# CONSIGNES
1. D'après le texte sur la kakistocratie, en quelle année et chez qui le mot anglais « kakistocracy » est-il attesté ?
2. Réécrivez les enregistrements en commençant à la ligne qui contient « Open Communication Services sector row » et en allant jusqu'à la fin des enregistrements, avec « screenshot » remplacé par « image ». Laissez les images de côté.

# EXTRAIT DU TEXTE

La kakistocratie ou le pouvoir des pires

La kakistocratie ou le pouvoir des pires

23 juillet 2024 Non Par Paul Rassat

Lecture très libre du livre d’Isabelle Barth La kakistocratie. Le sous-titre en est Voyage au cœur de l’incompétence. Ne connaissant pas le mot kakistocratie, Talpa a d’abord cru à un régime amaigrissant à base de fruits comme le kaki. Puis au pouvoir de la couleur, une réflexion inspirée par le travail de Michel Pastoureau. Mais la couleur kaki étant aussi appelée caca d’oie, cette voie demeura vite sans issue.

Étymologie

Wikipédia nous apprend : « De l’anglais kakistocracy , attesté en 1644 chez Paul Gosnold.

Emprunté au grec ancien  kakistos («pire »), superlatif de, kakós (« mauvais »), avec le suffixe – cratie , gouvernement. » Ciel ! Comment le gouvernement des pires serait-il possible ? Le monde politique nous en donne pourtant un exemple percutant. Trump, Biden, Poutine, El Assad, quelques généraux ici ou là. Il y a les pires en termes d’efficacité, les pires en matière d’honnêteté et de morale et ceux qui cumulent : les pires des pires. La situation que nous vivons en France permet de s’interroger. À l’adjectif mauvais qui, au superlatif donne pire  ne correspond aucun substantif. C’est dire ! Proposons donc le nom pirosité.

Regard exhaustif

Quand Talpa s’amuse à dénoncer quelques pratiques et insuffisances, l’approche d’Isabelle Barth est exhaustive. Aucun trou dans la raquette critique. Si le sujet vous intéresse, si vous souffrez de la kakistocratie que vous subissez, si vous cherchez, comme dirigeant, patron, manager, enseignant à vous en affranchir, n’en faites pas l’économie : lisez le livre d’Isabelle Barth. Si vous aimez survoler, créer des liens replongez-vous dans certains articles de Talpa.

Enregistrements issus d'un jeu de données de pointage
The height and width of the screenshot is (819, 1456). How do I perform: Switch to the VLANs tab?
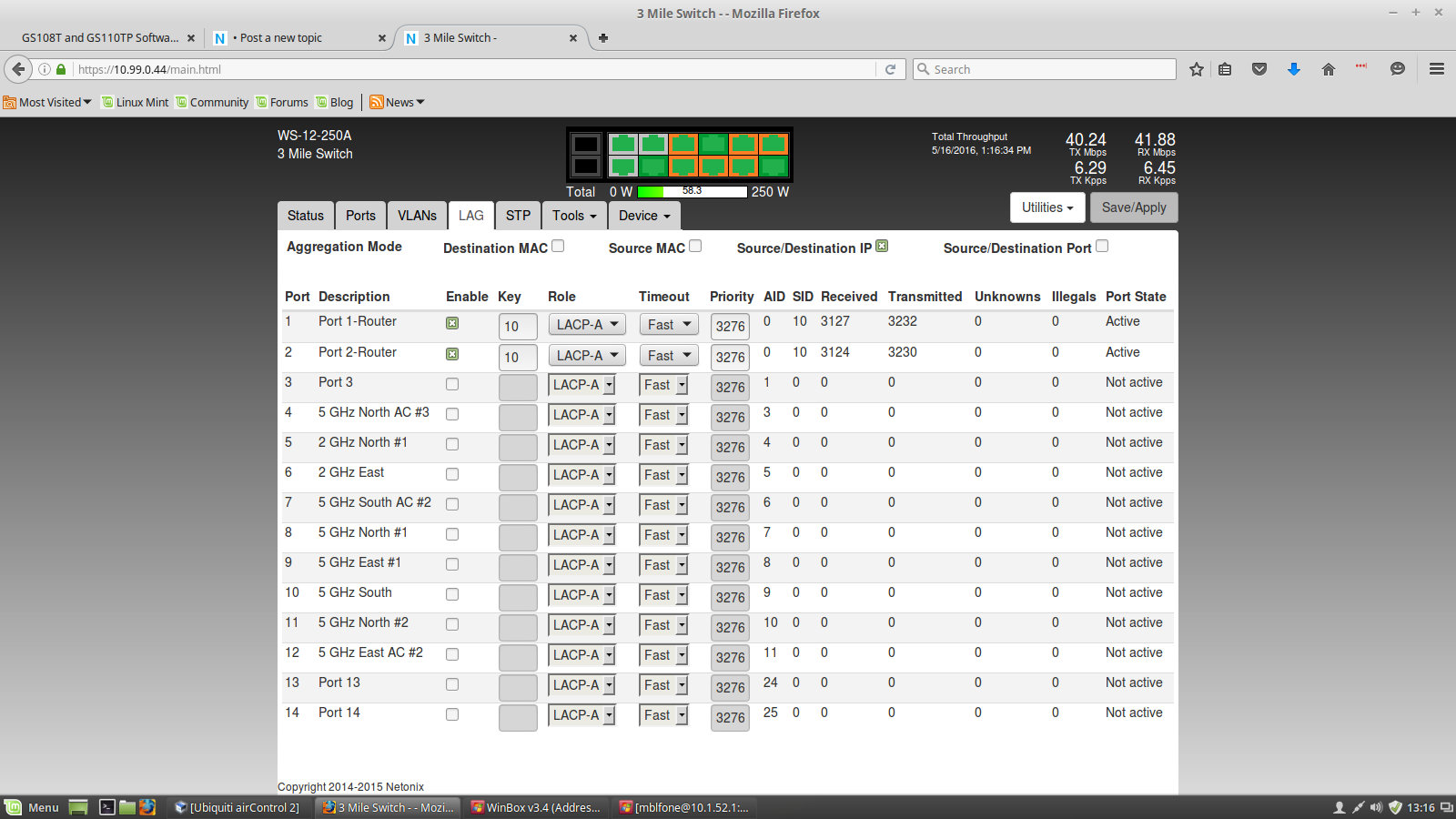[x=417, y=216]
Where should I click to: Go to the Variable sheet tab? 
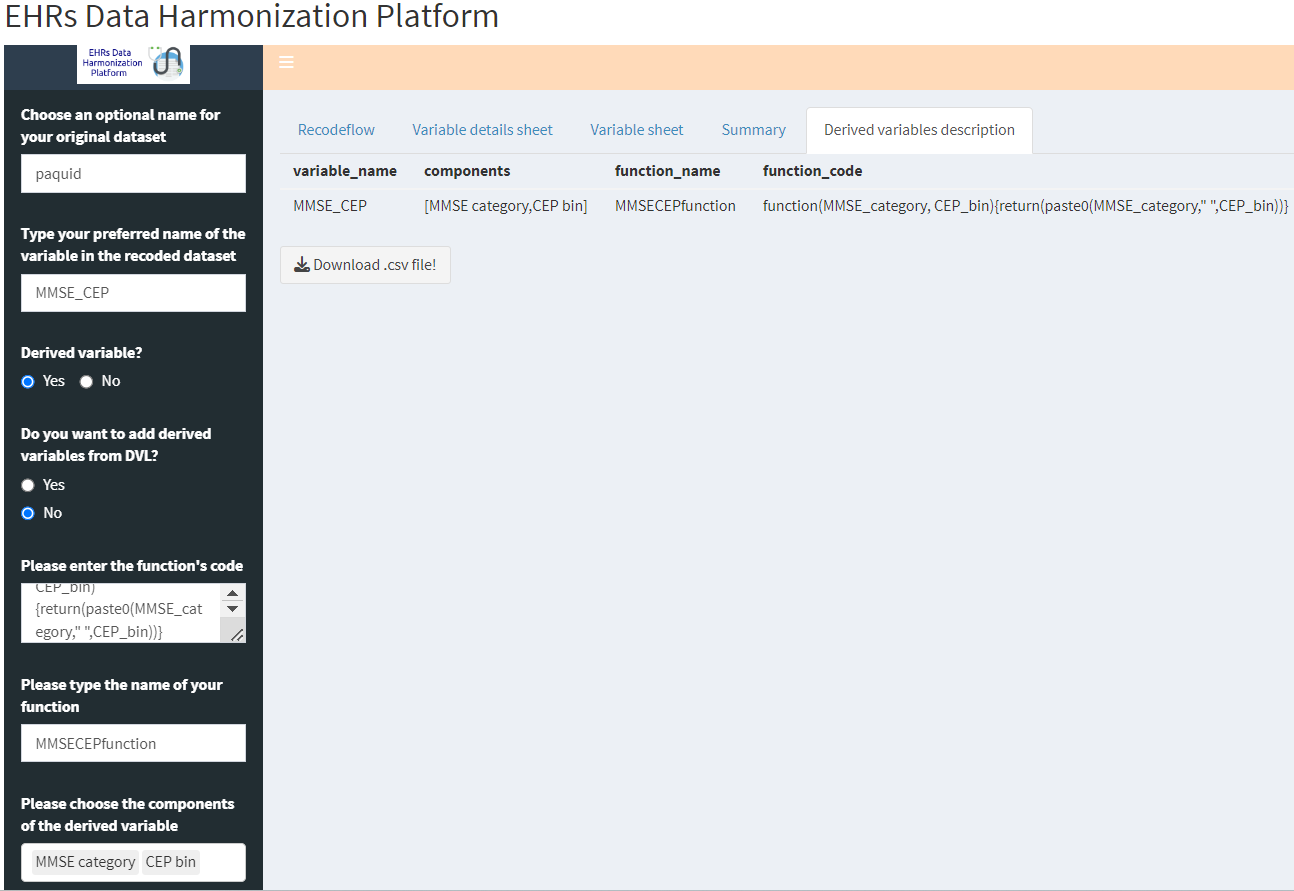pyautogui.click(x=637, y=130)
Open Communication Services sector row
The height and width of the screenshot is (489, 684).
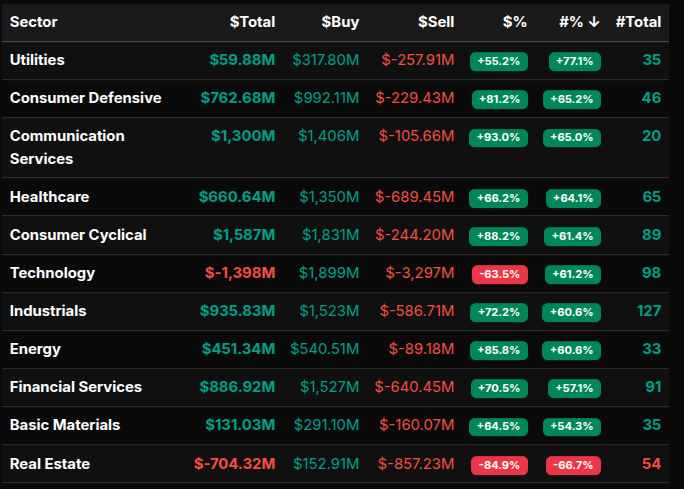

# RÉPONSES COMPLÈTES
1. Il est attesté en 1644, chez Paul Gosnold.

2.
Open Communication Services sector row
The height and width of the image is (489, 684).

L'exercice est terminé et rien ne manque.